DO THIS: Copy the rows below word for word, keeping every line in its original order.

= = = = = = =

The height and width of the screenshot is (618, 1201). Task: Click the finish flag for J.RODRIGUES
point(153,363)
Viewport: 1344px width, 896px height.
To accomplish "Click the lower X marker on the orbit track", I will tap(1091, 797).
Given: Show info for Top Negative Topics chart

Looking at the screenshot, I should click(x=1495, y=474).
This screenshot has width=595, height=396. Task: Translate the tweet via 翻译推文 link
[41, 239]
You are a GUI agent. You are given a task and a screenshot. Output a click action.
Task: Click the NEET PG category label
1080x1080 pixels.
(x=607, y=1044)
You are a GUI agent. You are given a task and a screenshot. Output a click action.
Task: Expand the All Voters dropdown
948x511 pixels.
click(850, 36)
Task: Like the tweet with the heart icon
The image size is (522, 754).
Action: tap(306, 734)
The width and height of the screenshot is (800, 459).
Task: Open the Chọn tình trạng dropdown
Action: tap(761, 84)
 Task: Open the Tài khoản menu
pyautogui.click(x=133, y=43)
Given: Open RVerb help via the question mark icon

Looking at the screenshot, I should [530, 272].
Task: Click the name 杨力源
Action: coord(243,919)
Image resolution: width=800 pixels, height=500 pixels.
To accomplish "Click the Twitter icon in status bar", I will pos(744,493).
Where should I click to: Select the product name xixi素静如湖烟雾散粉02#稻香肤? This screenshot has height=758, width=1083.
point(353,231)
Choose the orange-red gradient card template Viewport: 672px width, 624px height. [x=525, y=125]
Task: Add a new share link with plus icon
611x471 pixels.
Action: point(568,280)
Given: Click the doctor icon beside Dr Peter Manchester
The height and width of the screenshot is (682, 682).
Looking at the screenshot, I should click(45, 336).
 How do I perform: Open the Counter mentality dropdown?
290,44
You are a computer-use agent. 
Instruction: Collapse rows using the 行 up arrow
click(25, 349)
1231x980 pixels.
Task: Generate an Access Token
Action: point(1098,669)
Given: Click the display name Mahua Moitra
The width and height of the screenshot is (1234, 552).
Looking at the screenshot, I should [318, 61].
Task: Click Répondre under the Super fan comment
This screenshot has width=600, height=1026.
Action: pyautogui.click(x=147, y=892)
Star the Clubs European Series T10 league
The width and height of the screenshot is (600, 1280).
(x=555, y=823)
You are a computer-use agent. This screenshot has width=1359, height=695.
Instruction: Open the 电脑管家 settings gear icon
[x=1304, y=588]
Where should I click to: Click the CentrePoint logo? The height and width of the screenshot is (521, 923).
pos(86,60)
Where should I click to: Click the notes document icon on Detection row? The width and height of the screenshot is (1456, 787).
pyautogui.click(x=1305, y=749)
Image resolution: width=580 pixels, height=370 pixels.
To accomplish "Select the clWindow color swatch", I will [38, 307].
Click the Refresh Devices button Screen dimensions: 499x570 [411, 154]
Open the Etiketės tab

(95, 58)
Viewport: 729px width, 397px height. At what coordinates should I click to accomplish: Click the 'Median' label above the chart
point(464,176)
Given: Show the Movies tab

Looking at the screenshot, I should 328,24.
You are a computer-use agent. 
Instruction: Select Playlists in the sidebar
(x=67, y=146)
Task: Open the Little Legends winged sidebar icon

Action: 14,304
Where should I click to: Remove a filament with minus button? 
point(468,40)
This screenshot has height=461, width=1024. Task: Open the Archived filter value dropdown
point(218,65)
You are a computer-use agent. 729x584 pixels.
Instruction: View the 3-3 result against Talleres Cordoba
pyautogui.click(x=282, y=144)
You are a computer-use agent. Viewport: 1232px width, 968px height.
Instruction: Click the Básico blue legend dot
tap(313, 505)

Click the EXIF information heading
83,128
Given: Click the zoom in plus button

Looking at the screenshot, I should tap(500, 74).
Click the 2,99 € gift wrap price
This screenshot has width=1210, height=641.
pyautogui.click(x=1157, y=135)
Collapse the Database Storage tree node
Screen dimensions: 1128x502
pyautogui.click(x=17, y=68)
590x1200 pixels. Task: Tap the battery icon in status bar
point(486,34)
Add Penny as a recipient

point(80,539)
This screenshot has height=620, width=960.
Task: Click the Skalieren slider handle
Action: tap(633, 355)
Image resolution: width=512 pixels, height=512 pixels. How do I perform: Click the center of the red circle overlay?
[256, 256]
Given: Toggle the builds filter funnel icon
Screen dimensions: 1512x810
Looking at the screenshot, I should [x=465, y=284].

= = = = = = =

THE RESPONSE:
The height and width of the screenshot is (618, 1201). Task: Click the finish flag for J.RODRIGUES
point(153,363)
Viewport: 1344px width, 896px height.
To accomplish "Click the lower X marker on the orbit track", I will tap(1091, 797).
Given: Show info for Top Negative Topics chart

Looking at the screenshot, I should click(x=1495, y=474).
This screenshot has width=595, height=396. Task: Translate the tweet via 翻译推文 link
[41, 239]
You are a GUI agent. You are given a task and a screenshot. Output a click action.
Task: Click the NEET PG category label
1080x1080 pixels.
(x=607, y=1044)
You are a GUI agent. You are given a task and a screenshot. Output a click action.
Task: Expand the All Voters dropdown
948x511 pixels.
click(850, 36)
Task: Like the tweet with the heart icon
The image size is (522, 754).
Action: tap(306, 734)
The width and height of the screenshot is (800, 459).
Task: Open the Chọn tình trạng dropdown
Action: tap(761, 84)
 Task: Open the Tài khoản menu
pyautogui.click(x=133, y=43)
Given: Open RVerb help via the question mark icon

Looking at the screenshot, I should [530, 272].
Task: Click the name 杨力源
Action: coord(243,919)
Image resolution: width=800 pixels, height=500 pixels.
To accomplish "Click the Twitter icon in status bar", I will pos(744,493).
Where should I click to: Select the product name xixi素静如湖烟雾散粉02#稻香肤? This screenshot has height=758, width=1083.
point(353,231)
Choose the orange-red gradient card template Viewport: 672px width, 624px height. [x=525, y=125]
Task: Add a new share link with plus icon
611x471 pixels.
Action: point(568,280)
Given: Click the doctor icon beside Dr Peter Manchester
The height and width of the screenshot is (682, 682).
Looking at the screenshot, I should click(45, 336).
 How do I perform: Open the Counter mentality dropdown?
290,44
You are a computer-use agent. 
Instruction: Collapse rows using the 行 up arrow
click(25, 349)
1231x980 pixels.
Task: Generate an Access Token
Action: point(1098,669)
Given: Click the display name Mahua Moitra
The width and height of the screenshot is (1234, 552).
Looking at the screenshot, I should [318, 61].
Task: Click Répondre under the Super fan comment
This screenshot has width=600, height=1026.
Action: pyautogui.click(x=147, y=892)
Star the Clubs European Series T10 league
The width and height of the screenshot is (600, 1280).
(x=555, y=823)
You are a computer-use agent. This screenshot has width=1359, height=695.
Instruction: Open the 电脑管家 settings gear icon
[x=1304, y=588]
Where should I click to: Click the CentrePoint logo? The height and width of the screenshot is (521, 923).
pos(86,60)
Where should I click to: Click the notes document icon on Detection row? The width and height of the screenshot is (1456, 787).
pyautogui.click(x=1305, y=749)
Image resolution: width=580 pixels, height=370 pixels.
To accomplish "Select the clWindow color swatch", I will [38, 307].
Click the Refresh Devices button Screen dimensions: 499x570 [411, 154]
Open the Etiketės tab

(95, 58)
Viewport: 729px width, 397px height. At what coordinates should I click to accomplish: Click the 'Median' label above the chart
point(464,176)
Given: Show the Movies tab

Looking at the screenshot, I should 328,24.
You are a computer-use agent. 
Instruction: Select Playlists in the sidebar
(x=67, y=146)
Task: Open the Little Legends winged sidebar icon

Action: 14,304
Where should I click to: Remove a filament with minus button? 
point(468,40)
This screenshot has height=461, width=1024. Task: Open the Archived filter value dropdown
point(218,65)
You are a computer-use agent. 729x584 pixels.
Instruction: View the 3-3 result against Talleres Cordoba
pyautogui.click(x=282, y=144)
You are a computer-use agent. Viewport: 1232px width, 968px height.
Instruction: Click the Básico blue legend dot
tap(313, 505)

Click the EXIF information heading
83,128
Given: Click the zoom in plus button

Looking at the screenshot, I should tap(500, 74).
Click the 2,99 € gift wrap price
This screenshot has width=1210, height=641.
pyautogui.click(x=1157, y=135)
Collapse the Database Storage tree node
Screen dimensions: 1128x502
pyautogui.click(x=17, y=68)
590x1200 pixels. Task: Tap the battery icon in status bar
point(486,34)
Add Penny as a recipient

point(80,539)
This screenshot has height=620, width=960.
Task: Click the Skalieren slider handle
Action: tap(633, 355)
Image resolution: width=512 pixels, height=512 pixels. How do I perform: Click the center of the red circle overlay?
[256, 256]
Given: Toggle the builds filter funnel icon
Screen dimensions: 1512x810
Looking at the screenshot, I should [x=465, y=284].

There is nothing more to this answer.